Until a year ago we lived in south St. Louis on what might be called with some understatement a rough street. Pennsylvania Avenue is one of the high-crime "state" streets that lie a few miles south of downtown, a hot spot with an enhanced police presence where whites (and some African-Americans) tend to steer clear, even when slumming.

The presence of a seemingly middle-class white couple on our street was more than a mere oddity. Many nights my pickup was followed home by a suspicious police officer, his curiosity piqued by the sight of a middle-aged white guy cruising through the Gravois Park neighborhood. It was assumed any whites in that area were there for one purpose only – and it wasn't to visit grandma. Down block after boarded-up block of red brick homes the patrol car tailed our pickup, creeping down our back alley before coming to rest behind our house, the spotlight trained on the wife and me as we carried our box of half-eaten Chicago-style to the house, trying to act casual, just a typical couple home from dinner. Nothing to see here!
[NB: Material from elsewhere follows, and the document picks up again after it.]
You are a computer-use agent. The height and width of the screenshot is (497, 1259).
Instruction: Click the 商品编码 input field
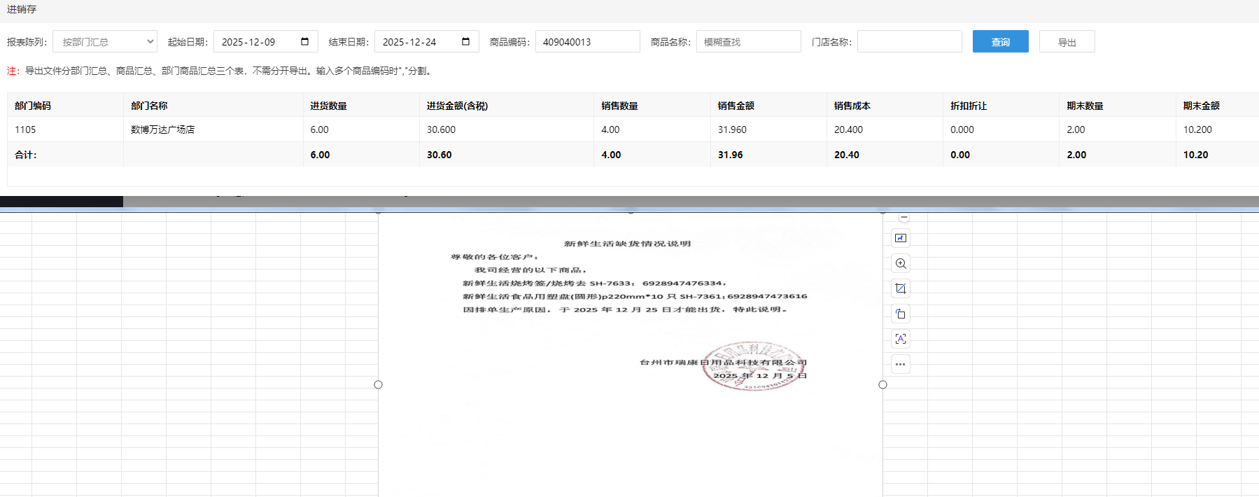587,42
We totally got the cops’ skepticism. The buildings on our block were a mix of brick, turn-of-the-century, four-flat worker houses and single-family homes, most owned by absentee slumlords. On our block alone lingered the blackened shells of five burned-out buildings. As in most poor areas, the locals were highly transient, their average residency being about six months. Families moved in, quickly fell behind on their rent, and slipped away under the cover of darkness, on to the next rental unit.

Before I moved in, my wife had tried various means to improve the quality of life of our block. She and a neighbor started a block newsletter, but this died after an issue or two due to lack of interest. She attended neighborhood association meetings, but these meetings proved more frustrating than helpful.
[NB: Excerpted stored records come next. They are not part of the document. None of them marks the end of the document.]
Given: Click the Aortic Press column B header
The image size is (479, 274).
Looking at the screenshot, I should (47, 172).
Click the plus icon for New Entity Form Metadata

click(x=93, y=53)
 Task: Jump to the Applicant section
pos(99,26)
Among the many things I had to get used to when I moved in with my wife to our home on Pennsylvania Ave. were the frequent eruptions of gunfire, which often commenced shortly after dinnertime and continued sporadically until early morning. Our initial response to the gunfire was to call 9-1-1. "Shots fired on the 3600 block of Nebraska” became a familiar echo in our home.
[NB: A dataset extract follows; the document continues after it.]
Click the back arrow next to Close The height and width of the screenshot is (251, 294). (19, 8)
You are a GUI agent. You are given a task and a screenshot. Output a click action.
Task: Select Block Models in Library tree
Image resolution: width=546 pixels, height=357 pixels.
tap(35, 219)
These phone calls were the exception.

A case-hardened social worker with the Department of Family Services, my wife opposed calling police on the neighbors (gunshots, domestic violence proved exceptions), preferring to personally address antisocial behavior. Often she would throw on her clothes and march outside at 2 a.m. and ask a street full of teens or twenty-somethings to turn down their car stereo. I would follow anxiously outside to make sure she was safe, whining that such confrontations were too dangerous. Sometimes the street kids obliged, other times they called her a “white bitch” and told her it was "their street.” The idea seemed to be if we weren't willing to adapt to their late-night street culture, we should sell our home and move elsewhere. The middle-class suburbs, perhaps. That option was pretty much a non-starter. Even if we wanted to, selling the house could take years, and, besides, there were other residents on the street, who, like us, had to get up early for work, but were too afraid to confront the noisemakers. We were speaking for these people, too. The silent minority.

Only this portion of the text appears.